WORK ORDER: Starting at the line that contains "Click the Usage Details heading", write out every line through the end of the records below exactly as it appears, and leave out all pictures.

DATASET EXTRACT:
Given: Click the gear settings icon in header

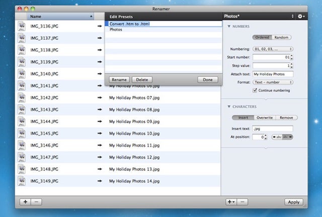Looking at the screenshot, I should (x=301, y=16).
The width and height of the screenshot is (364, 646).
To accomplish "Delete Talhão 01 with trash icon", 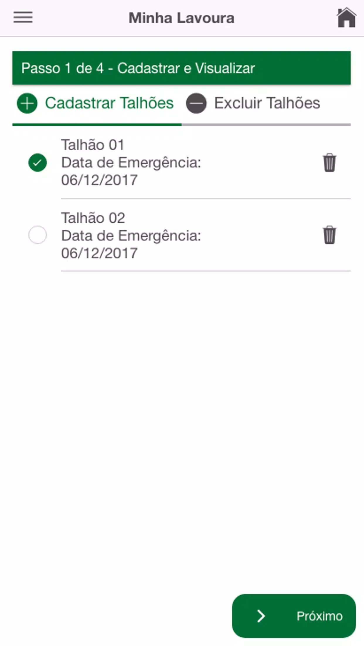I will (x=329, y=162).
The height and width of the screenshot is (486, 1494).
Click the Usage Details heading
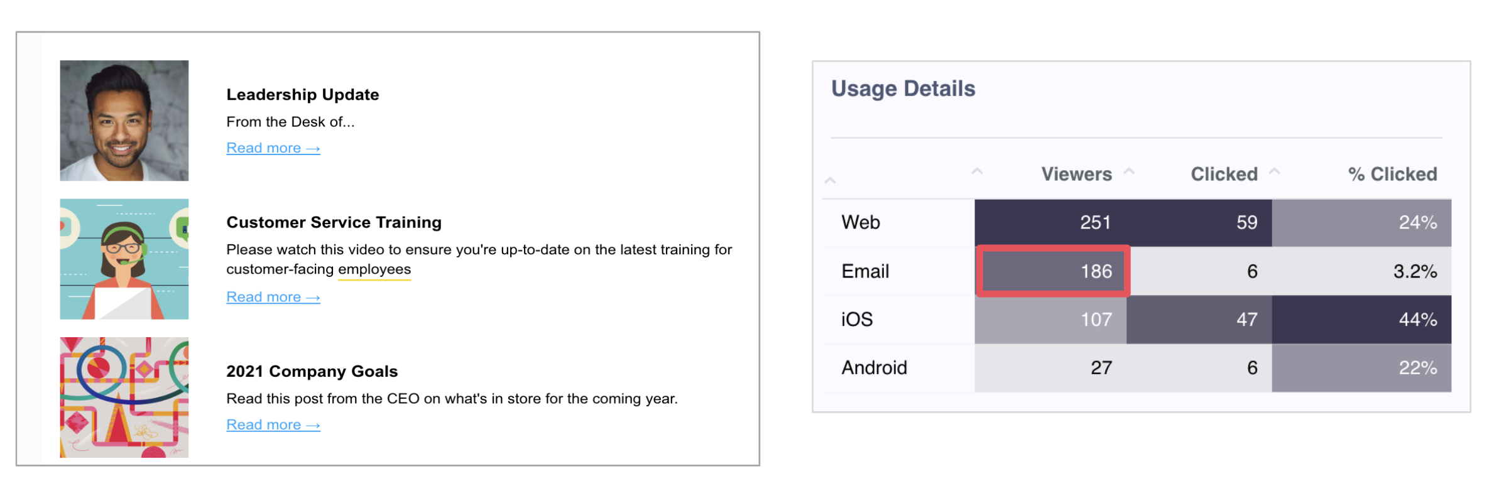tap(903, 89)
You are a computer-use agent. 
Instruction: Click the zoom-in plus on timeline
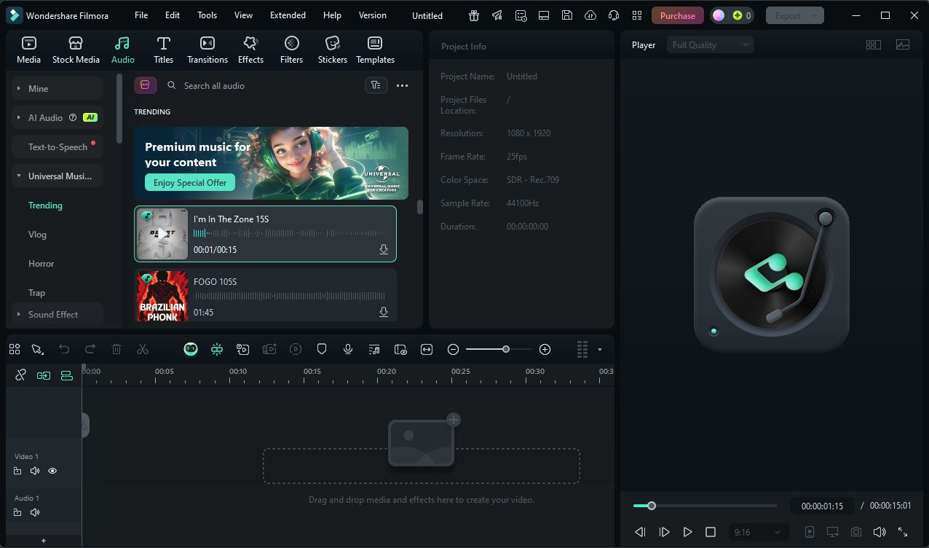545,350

WRITTEN SOLUTION:
Click the Usage Details heading
tap(903, 89)
You are a computer-use agent. 
Instruction: Click the zoom-in plus on timeline
545,350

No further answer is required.